Sa composition ne surprend pas : du sommet aux cadres supérieurs elle comprend 
70 à 80% de ressortissants des « structures de forces », des services spéciaux 
en premier lieu.  J’ai évoqué 
l’économie : les membres de la dite corporation se sont emparés, comme des 
bandits sur la grande route, d’énormes capitaux et infrastructures privatisés 
(affaire Ioukos) ; ils sont presque tous actionnaires et membres des conseils 
d’administration des entreprises les plus importantes du pays. La 
croissance économique (6 à 7 %) est en grande partie un simulacre : elle est due 
essentiellement à la hausse des prix des hydrocarbures. Peut-on parler de 
croissance alors que le nombre de PME diminue d’année en année ? Que les grandes 
branches de la production sont en stagnation (sauf dans le complexe militaire: 
les quatre premiers articles de dépenses budgétaires sont l’armée, le FSB 
(ancien KGB), l’appareil d’État et les investissements d’État qui sont loin 
d’être transparents) ? On peut 
comparer la Russie à la Chine : celle-ci connaît une croissance économique 
spectaculaire et véritable et pourtant elle reste en dehors du club des grands. 
Certes, malgré la dégradation déplorable de la situation des droits de l’homme 
et des libertés publiques en Russie depuis 2000, cette situation reste bien 
meilleure qu’en Chine. De cette constatation se dégage une certaine logique du 
comportement des grands.
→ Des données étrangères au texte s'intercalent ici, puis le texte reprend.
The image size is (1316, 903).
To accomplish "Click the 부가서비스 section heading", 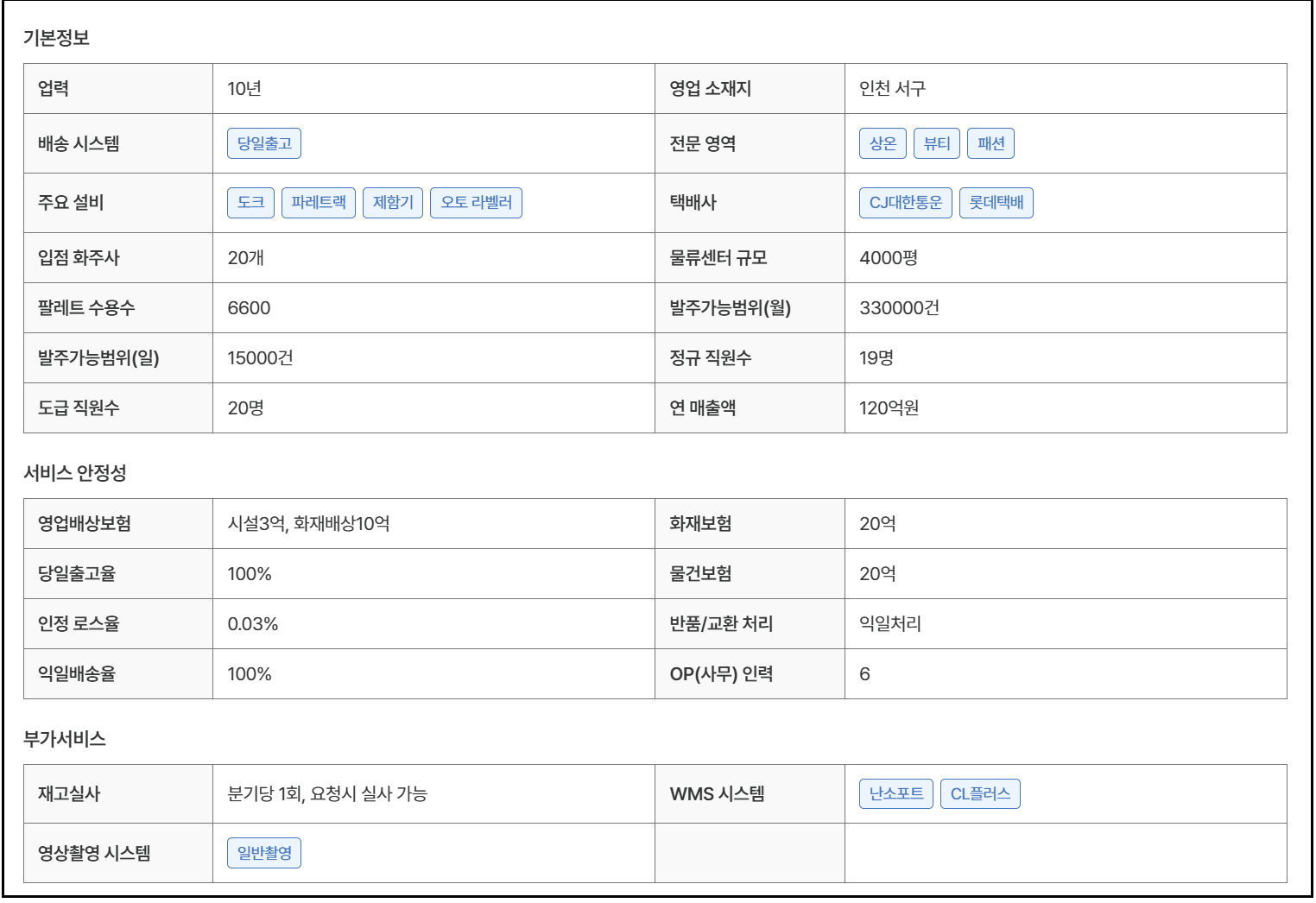I will click(65, 739).
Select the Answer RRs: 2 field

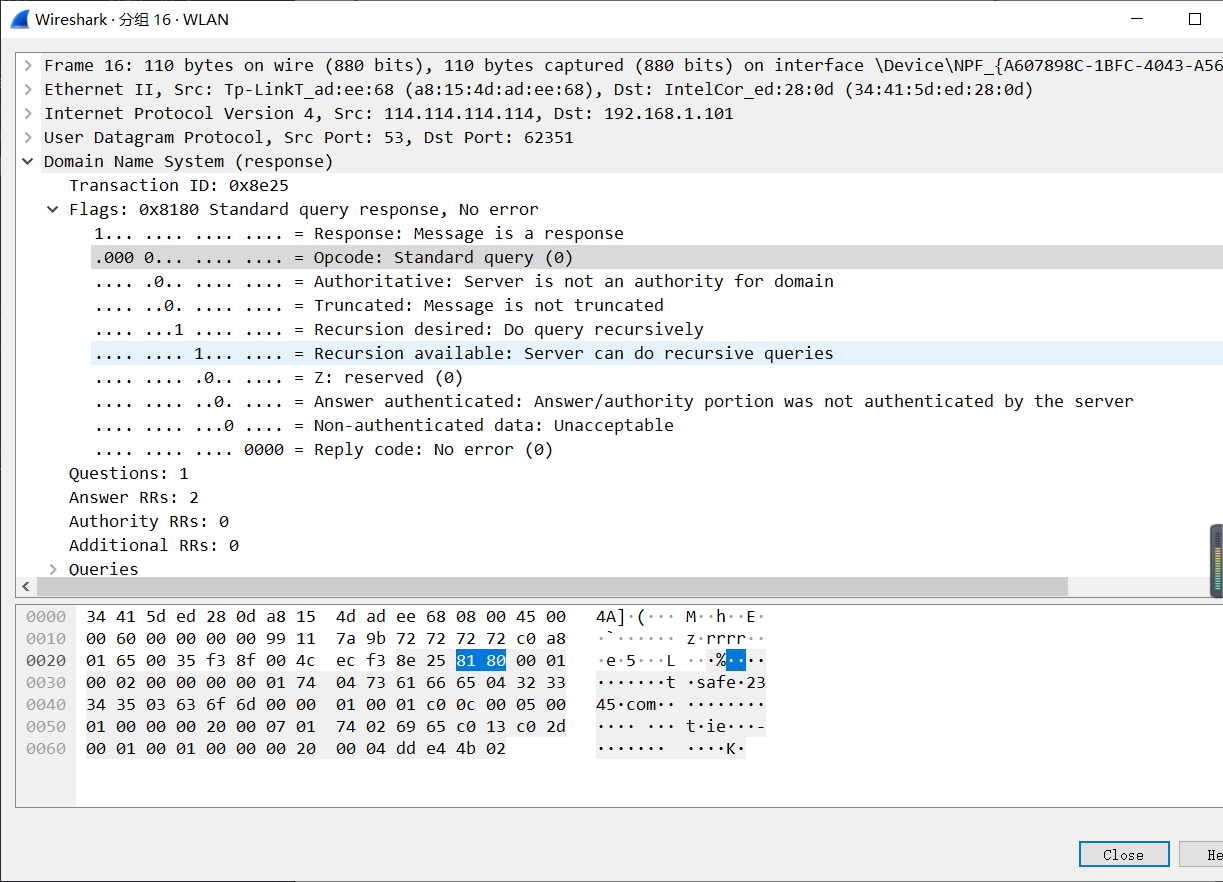pyautogui.click(x=133, y=498)
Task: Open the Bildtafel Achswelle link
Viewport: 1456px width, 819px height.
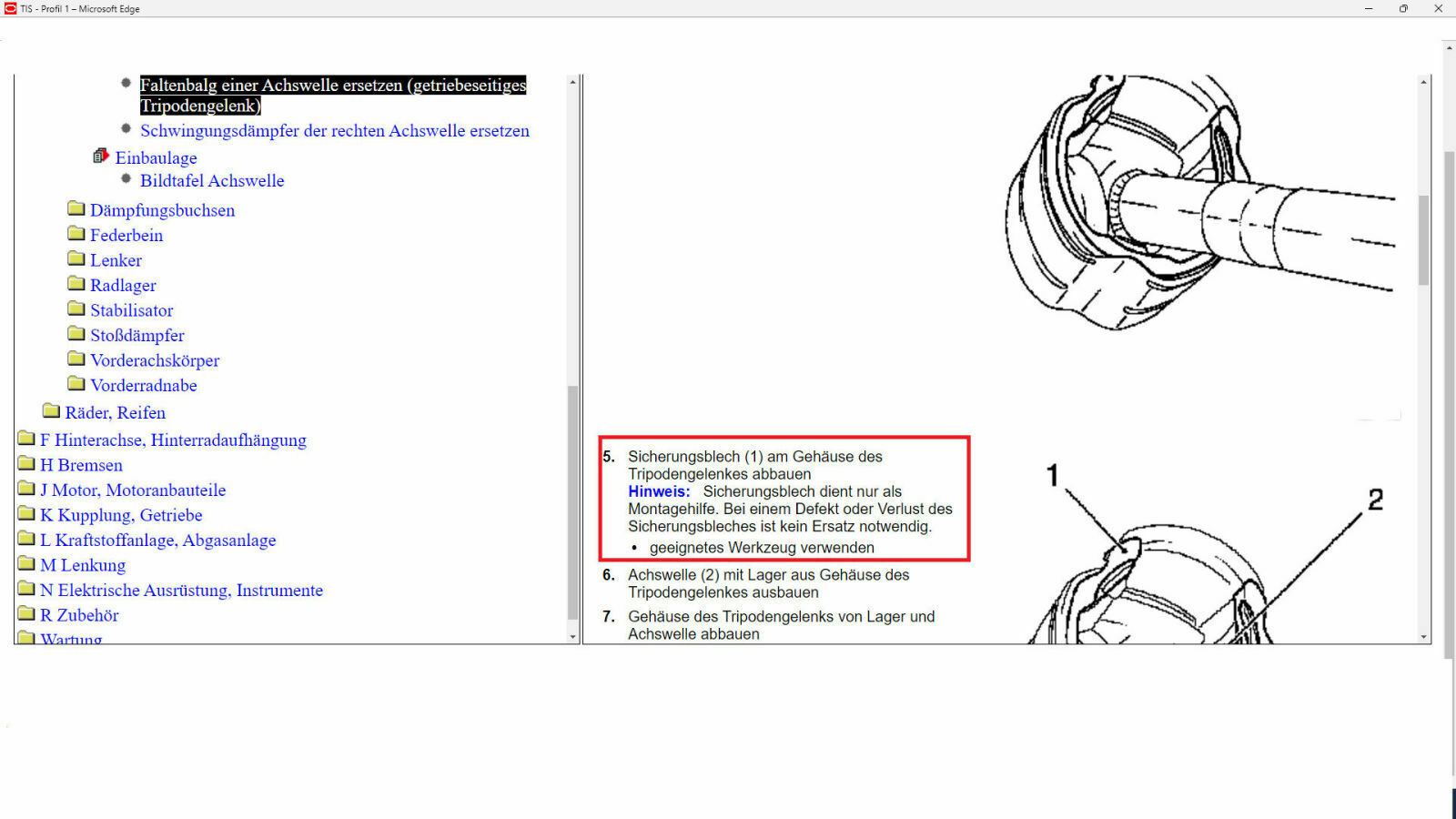Action: [x=212, y=181]
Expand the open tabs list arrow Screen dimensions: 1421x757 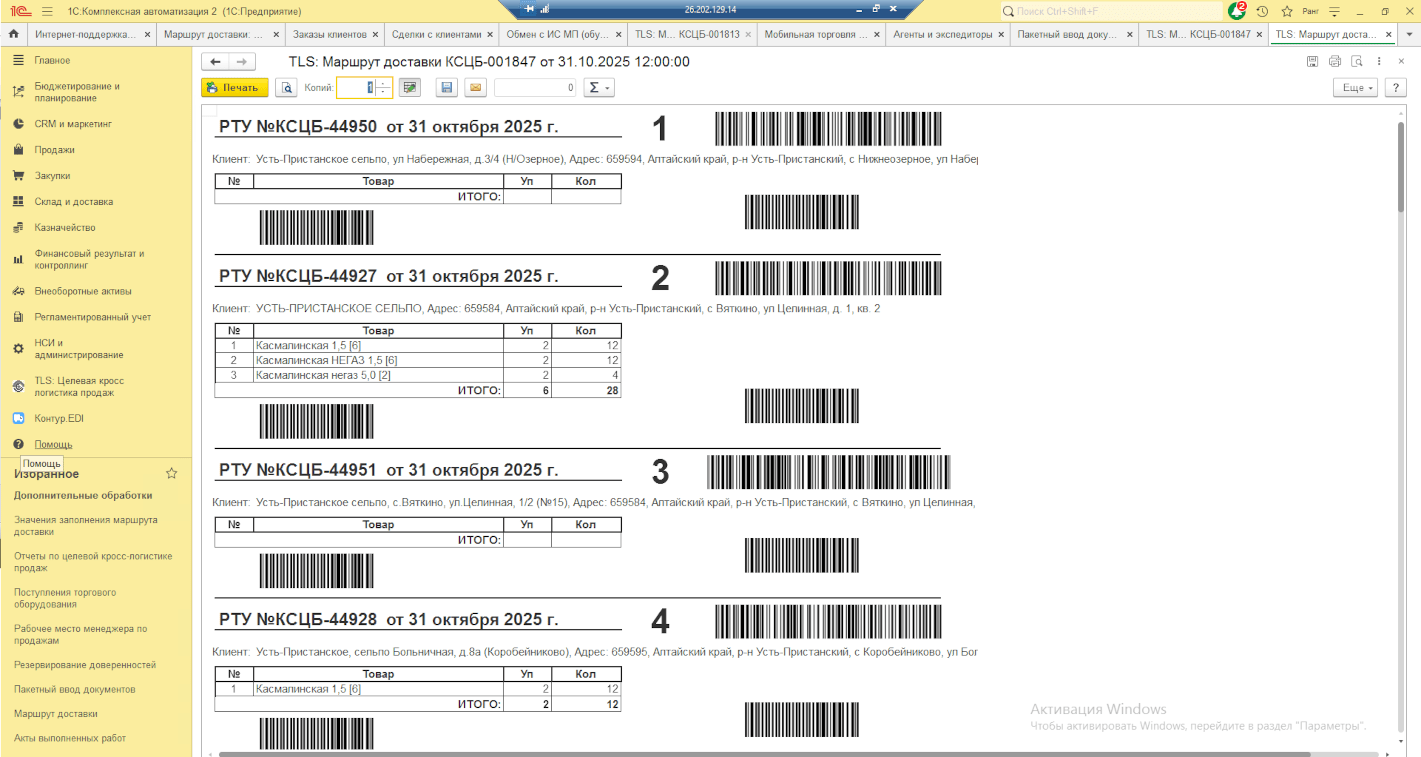(x=1410, y=34)
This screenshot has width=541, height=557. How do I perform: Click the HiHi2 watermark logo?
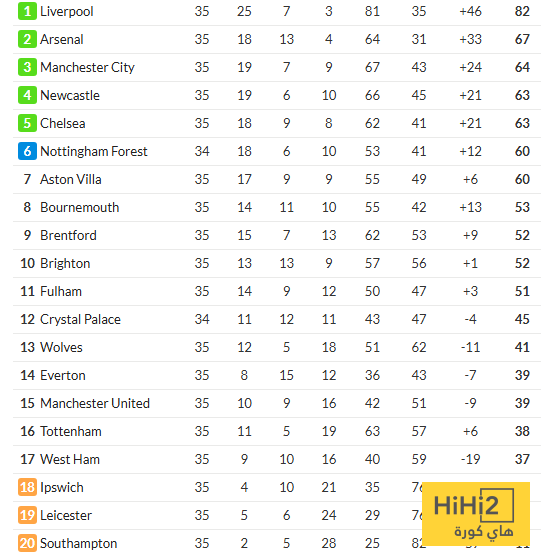(476, 514)
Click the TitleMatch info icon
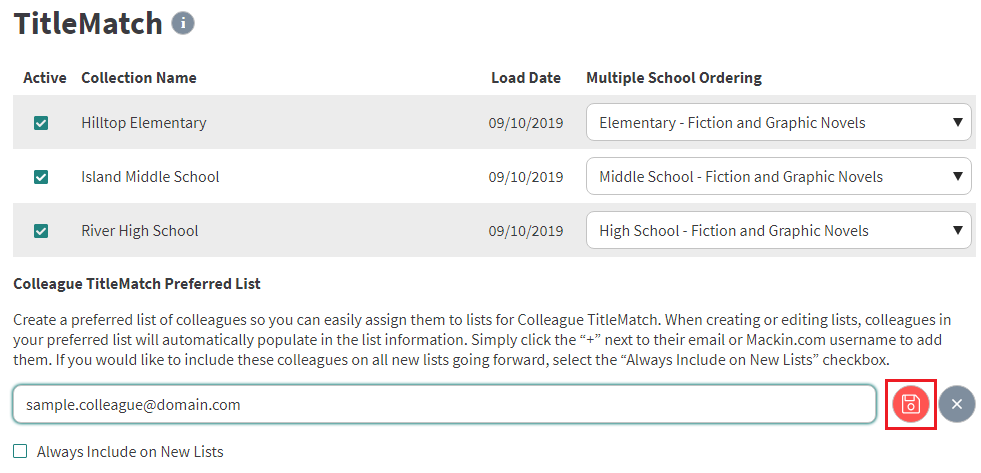981x473 pixels. click(183, 23)
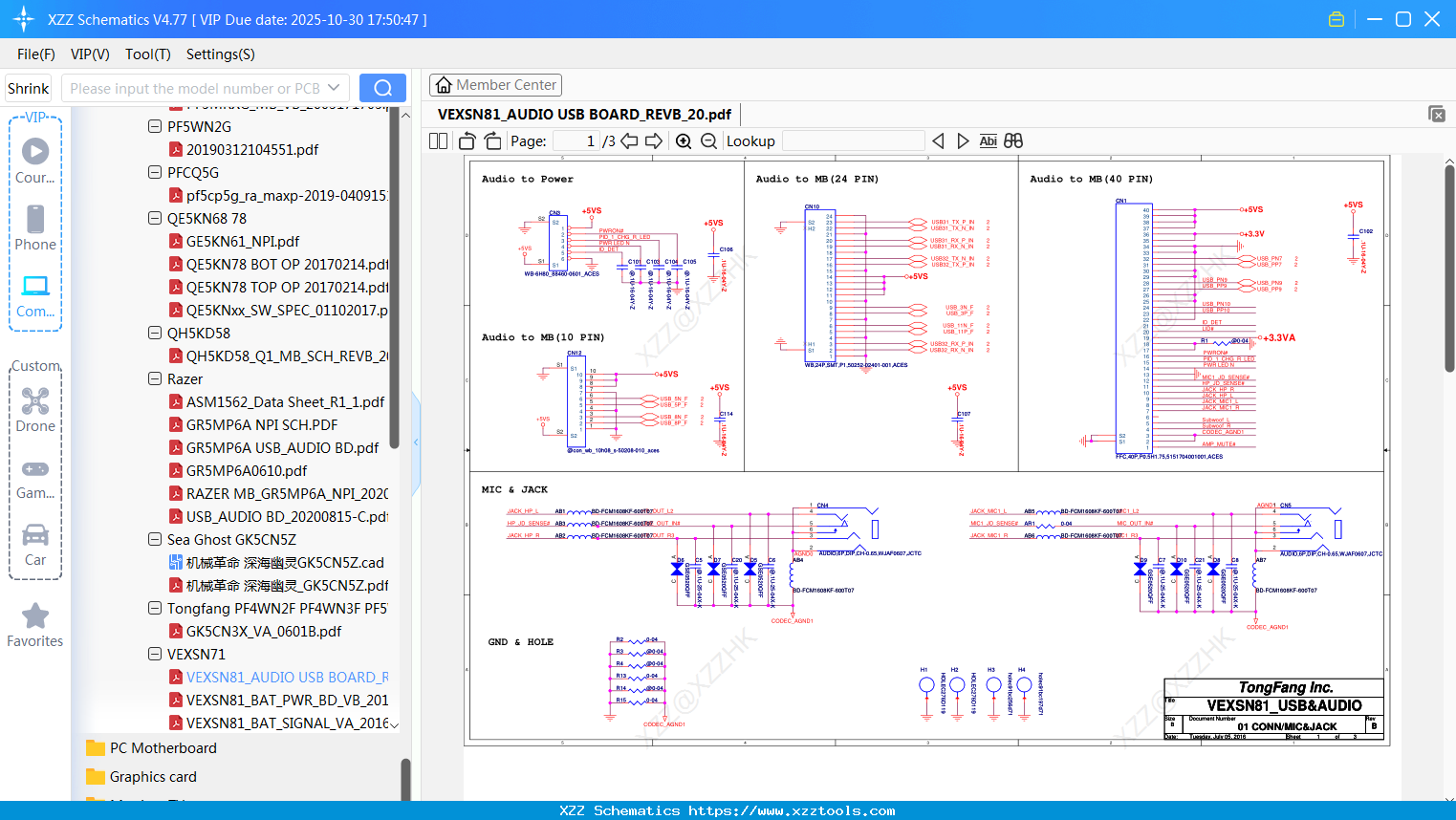Click the zoom out magnifier

(x=708, y=141)
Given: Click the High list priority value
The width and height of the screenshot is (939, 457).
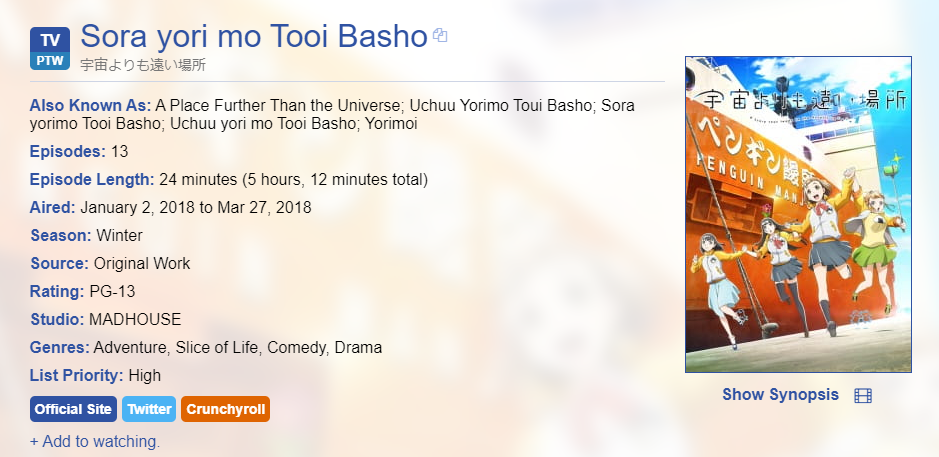Looking at the screenshot, I should [x=144, y=376].
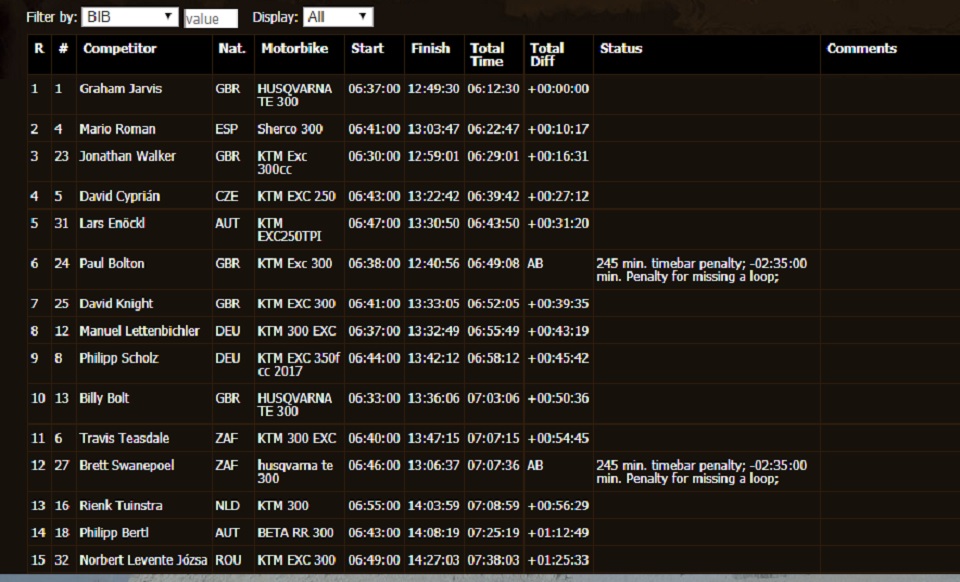The height and width of the screenshot is (582, 960).
Task: Select competitor Graham Jarvis
Action: (120, 89)
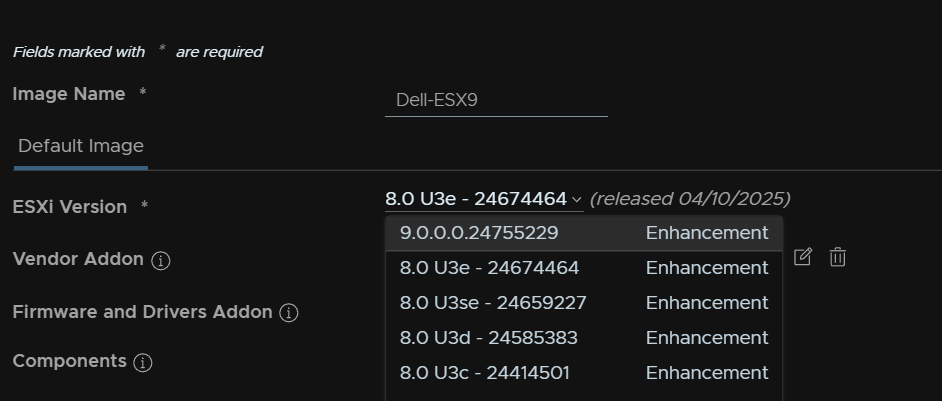Click the Image Name label
This screenshot has width=942, height=401.
69,94
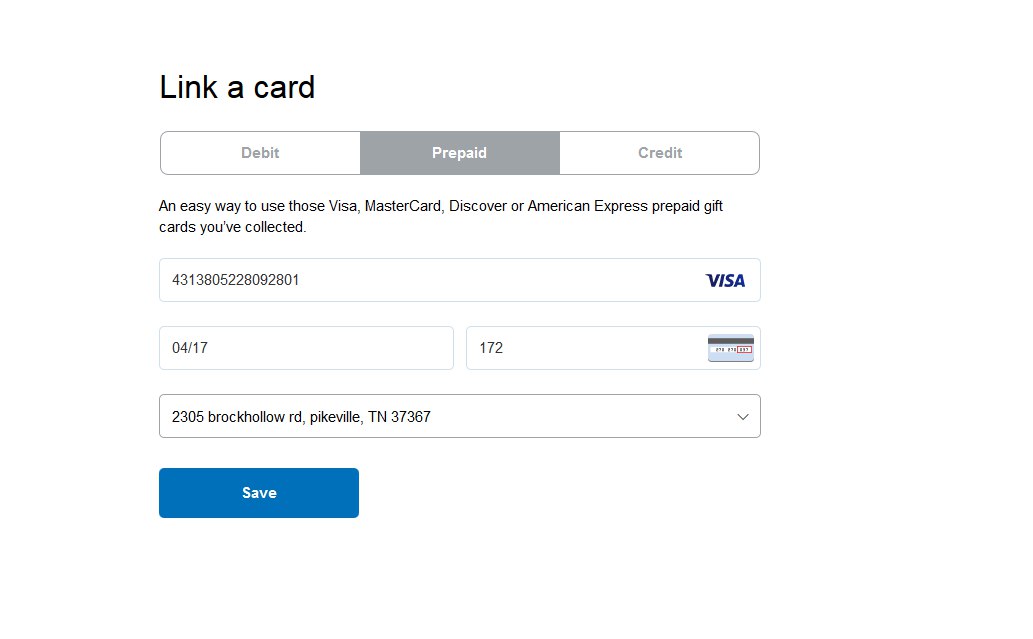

Mais comparaison n’est pas raison.  
*     * 
L’organisation internationale Freedom House, qui effectue un classement annuel 
des pays du monde d’après les critères civiques, constate que : a) selon l’index des libertés politiques la Russie occupe la 167ème 
place parmi les 194 pays examinés (nos « voisins » sont ici le Ruanda, le 
Vietnam et l’Iran) ;
 b) selon l’index de la liberté de presse, la 150ème place parmi 181 
pays ;
 c) selon le niveau de l’ordre public (sécurité des citoyens), la 181ème 
place parmi 192 pays (à côté du Nigeria et du Burundi...).
 Voilà un 
pays digne d’être représenté au G8 ! Au bilan du 
dernier sommet figure aussi un triste consensus : « Vous, les grands, faites ce 
que vous voulez au Kosovo, en Irak et en Iran, en Corée du Nord, vous installez 
vos fusées où vous voulez (je serai de temps en temps obligé de protester 
vigoureusement, pour apaiser ma population, contre ces  « menées 
impérialistes »), et en contrepartie moi et mes amis faisons ce que nous voulons 
en Russie. »
 Il en a 
toujours été ainsi. L’égoïsme national, la non volonté de faire quoi que ce soit 
pour la liberté et la démocratie ailleurs afin de ne pas mettre en danger le 
déroulement plus ou moins calme de la vie dans son propre pays. On sait à quoi 
cette logique conduit mais les leçons du passé s’oublient vite et trop 
facilement.   Le 
comportement du novice, c’est-à-dire de M. Sarkozy, a été le plus typique de ce 
point de vue. Je passe sur son optimisme excessif, ses mouvements du corps 
juvéniles et agités, cette  façon de monter sur ses ergots en s’attaquant à des 
problèmes que les autres n’ont pas réussi à résoudre depuis des années. Le plus 
regrettable est son empressement de plaire, de faire bonne impression au 
président russe, ses propos mielleux, ses compliments sucrés après une rencontre 
personnelle avec le chef d’un État qui possède de riches ressources 
énergétiques… Michel Volle à Nicolas Komine, 23 juin 2007
Ce que tu écris m'a fait réfléchir aux 
rapports entre la Russie et les nations européennes, telles que je les perçois.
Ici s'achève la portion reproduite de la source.